What is being asked =>
Repeat the passage from the exhibition text on Dami Kim, from "On view at Art" up to and including "of social criticism.".

Document segment =>
━━━━━━
Hong Kong — Odds and Ends is pleased to present Korean-American artist Dami Kim at this year’s Art Central as part of its Duk Dak Solo Presentation. Presenting a solo booth of new works, Dami Kim’s practice is anchored in studies of human culture through art history, mythology and contemporary abstraction, which materialises in paintings that revive and transform archetypes from the unconscious of contemporary culture.

On view at Art Central will be new works from Kim’s Old Masters series, her fascination with Old Masters and fête galante paintings is rooted in their highly symbolic and morally illustrative nature, which are often visualised in dramatised historical or allegorical scenes. In this series, Kim brings forth a renewed relevance of social commentary surrounding contemporary culture of affluence and excessive indulgence through painting, the intention of which is akin to referenced artists’ such as Francisco Goya and Peter Paul Rubens. Believing that history of art parallels social and moral history of a culture, Kim appropriates Old Masters painting to revive artistic manners of social criticism.

One of such works is Love vs Duty, 2021 which borrows the visual language of Baroque, oozing with sensuous richness, dramatic movements and emotional exuberance. Maximising spatial possibilities with abstracted clusters of form, its rhythmic composition and expressive play of light recalls formal considerations favoured by Old Masters painters. Hints of allegorical figures peek through an otherwise abstract assemblage of gestural brushstrokes, creating a treasure map of ontological revelation. This series reimagines the dynamism of historical works through contemporary abstraction, providing viewers with just enough visual familiarity to navigate its fluctuating state between abstraction and figuration.
━━━━━━
Data section =>

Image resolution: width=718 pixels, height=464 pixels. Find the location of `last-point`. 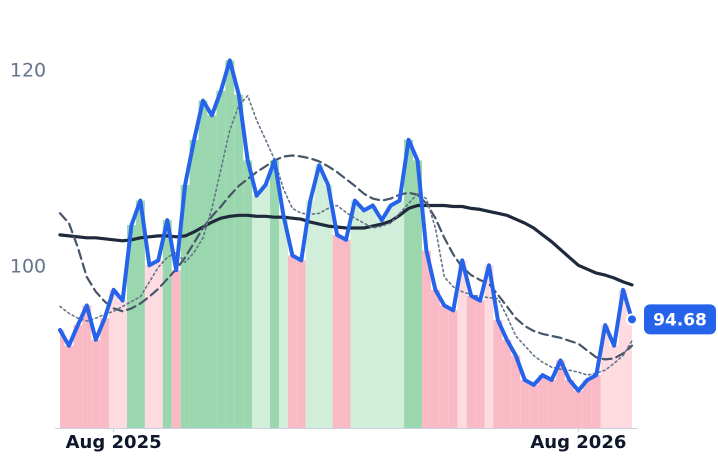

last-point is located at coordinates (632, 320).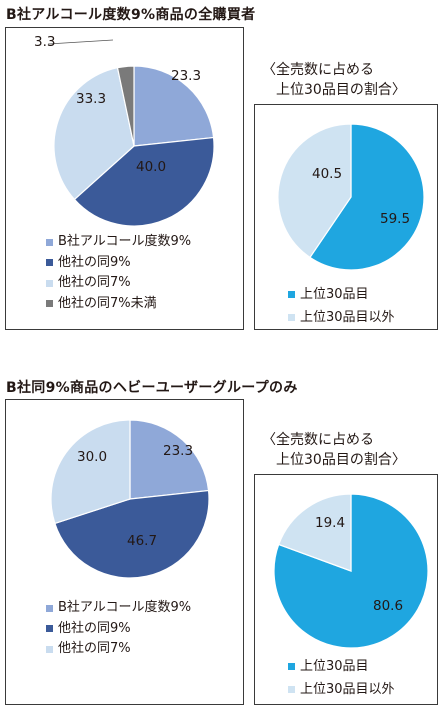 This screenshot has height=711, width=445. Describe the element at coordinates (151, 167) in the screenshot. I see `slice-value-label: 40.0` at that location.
━━━━━━
Exercise result =>
On view at Art Central will be new works from Kim’s Old Masters series, her fascination with Old Masters and fête galante paintings is rooted in their highly symbolic and morally illustrative nature, which are often visualised in dramatised historical or allegorical scenes. In this series, Kim brings forth a renewed relevance of social commentary surrounding contemporary culture of affluence and excessive indulgence through painting, the intention of which is akin to referenced artists’ such as Francisco Goya and Peter Paul Rubens. Believing that history of art parallels social and moral history of a culture, Kim appropriates Old Masters painting to revive artistic manners of social criticism.